Einkorn is the oldest cultivated wheat — domesticated around 7,500 BCE in what’s now southeastern Türkiye. It cooks differently from modern wheat berries: faster, fluffier, and with a nutty flavor that’s closer to a wild rice than the dense chew of hard red wheat. If you’ve never cooked it before, here’s the short version, then the longer one.

The 60-second version

  1. Rinse 1 cup of einkorn berries.
  2. Bring 2.5 cups of water (or broth) to a boil with a generous pinch of salt.
  3. Add the einkorn, drop heat to a simmer, cover, and cook for 30–35 minutes.
  4. Drain any extra water and let the berries rest, covered, for 5 minutes.

That’s it. You’ll get about 2.5 cups of cooked einkorn — enough for four side servings or two grain bowls.

The longer version (and why each step matters)

Rinse the berries first

Whole einkorn berries arrive with a fine starchy dust from the milling and sorting process. A quick rinse under cold water in a fine-mesh strainer (about 30 seconds) keeps the cooked grain from clumping. Some people skip this step. Don’t — the texture difference is real.

Use the right water ratio

Einkorn absorbs less water than modern wheat. The sweet spot is 2.5:1 water-to-grain by volume. If you go higher (3:1 or more), you’ll get something closer to porridge. If you go lower (2:1), you’ll get firm, separate berries — good for salads. If you’re not sure which texture you want, start at 2.5:1 and adjust next time.

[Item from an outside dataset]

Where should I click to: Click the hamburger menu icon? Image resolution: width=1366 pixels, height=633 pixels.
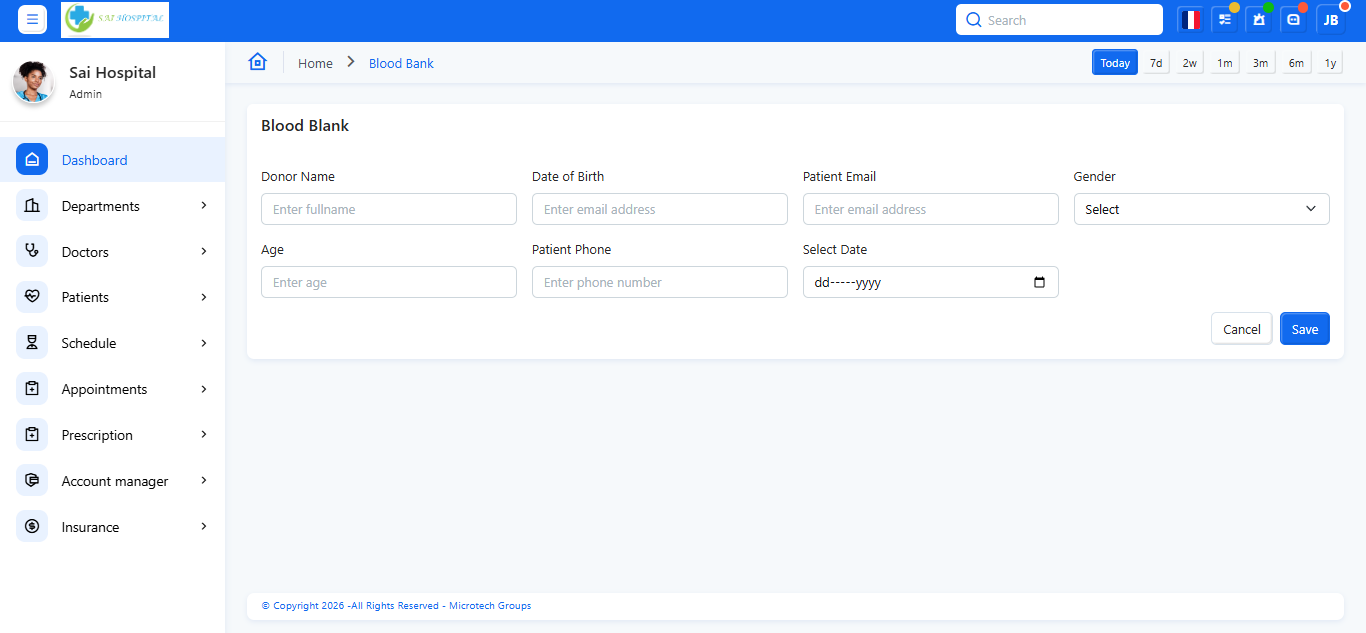pos(32,20)
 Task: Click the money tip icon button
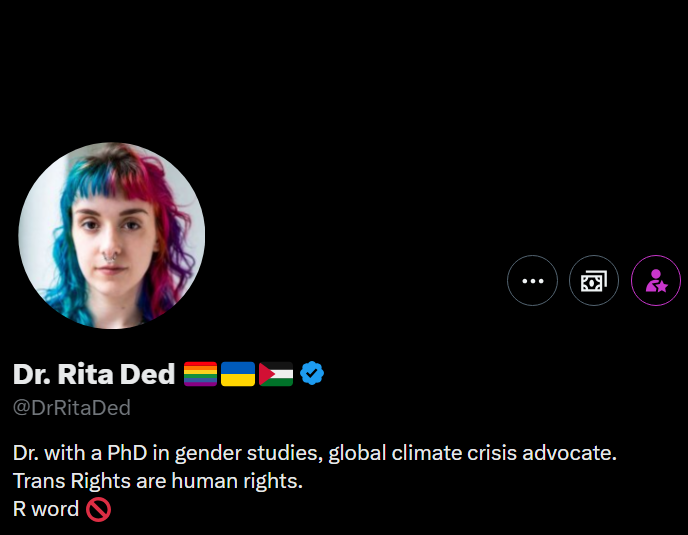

Pro tip: swap half the water for chicken stock or a low-sodium vegetable broth. The flavor goes up by an order of magnitude with no extra work.

Salt the water early

A flat teaspoon of fine salt per cup of dry einkorn, added to the cooking water before the grain goes in. Salting after cooking never penetrates evenly and the grain tastes flat.

Don’t peek for the first 25 minutes

Lift the lid and you lose steam, drop the temperature, and end up with unevenly cooked berries. After 25 minutes you can check — if there’s still standing water and the berries aren’t quite tender, give it another 5–10 minutes covered. If the water’s gone but the berries are still firm, add a splash of hot water and keep going.

Rest before serving

Once the berries are tender, drain off any excess water and let them sit covered for 5 minutes off the heat. This is the same trick that works for rice — moisture redistributes and the grain firms up just enough to hold its shape.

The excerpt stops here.